Cuando sobre la ciudad sopla el terral el calor va por las calles dando trompadas como un animal herido. El terral es un viento airado que acobarda a los pajarillos y asola las avenidas. Tiene la costumbre de alojarse entre nosotros por días impares y luego se va de repente, como si huyera, dejando tras de sí un olor a violetas ardiendo.

El terral tiene el aliento cálido de los volcanes. Con vocación de ventisca del desierto y reminiscencias saharianas aunque venga desde el interior, desde el Valle del Guadalhorce (donde a veces se entretiene asfixiando a las gallinas), sopla sobre nosotros como lo haría el más árido de los sirocos, haciéndonos renegar de nuestra suerte en todos los idiomas conocidos.

El terral revienta los termómetros y nos obliga a encerrarnos en los búnkeres que tengamos más a mano. Ante el terral sólo sirve cerrar las ventanas o bajar a los sótanos, donde no alcanza su respiración de ángel caído.
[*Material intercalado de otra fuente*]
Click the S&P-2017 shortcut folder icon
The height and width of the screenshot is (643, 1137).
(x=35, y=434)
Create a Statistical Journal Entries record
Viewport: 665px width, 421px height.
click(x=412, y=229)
Las calles se quedan vacías cuando el terral se adueña de ellas recorriéndolas como un ejército invasor en busca de un botín.

El terral es un poniente arrepentido, un poniente que se ha pasado al lado oscuro, un poniente que ha rolado al noroeste para entrar por entre los valles y los campos, arrastrando todo el calor que refracta la tierra y metiéndolo de golpe y a traición en la pequeña hoya de Málaga.

Al terral le gusta secar el tiempo, dejarlo inservible, inútil, amarillento como el periódico de ayer. Si la lluvia, sin duda, es una cosa que sucede en el pasado, según nos enseñó el inmenso Borges, el terral es, también sin duda, un viento que produce pasado, que lo avejenta todo con sus largas y ardientes vaharadas, que torna antiguo todo lo que toca porque el terral parece venir de otro tiempo, de otra era, de otro infierno.

En estos días hemos tenido en Málaga el primer terral del año, y como siempre lo hemos sentido único, extraordinario. Siempre que sopla terral hace más calor que nunca antes en la historia. Tiene el terral la facultad de batir constantemente su propio récord, al menos así es en la sensación de los malagueños, que lo viven, pese a lo frecuente, como algo inusitado, asombroso, excepcional.

Pero no es así. Llevo años contando terrales, anotando mentalmente sus cadencias, sus permanencias, la furia con la que nos asalta de repente, tras unos días de templando y verde levante, ese viento macho y marinero que se echa tranquilo sobre la ciudad con una luz acuosa, leve de bruma y algo salobre, aquietando las olas en la playa y mojando los sueños; ese viento que a veces, cuando se desboca, muerde la orilla y la arrastra hasta el fondo, pero que cuando viene callado tiñe las calles de una claridad vaporosa y deja un arrebatado aroma de sal y espuma que luego el terral, celoso y posesivo, seca de un golpe caliente y criminal.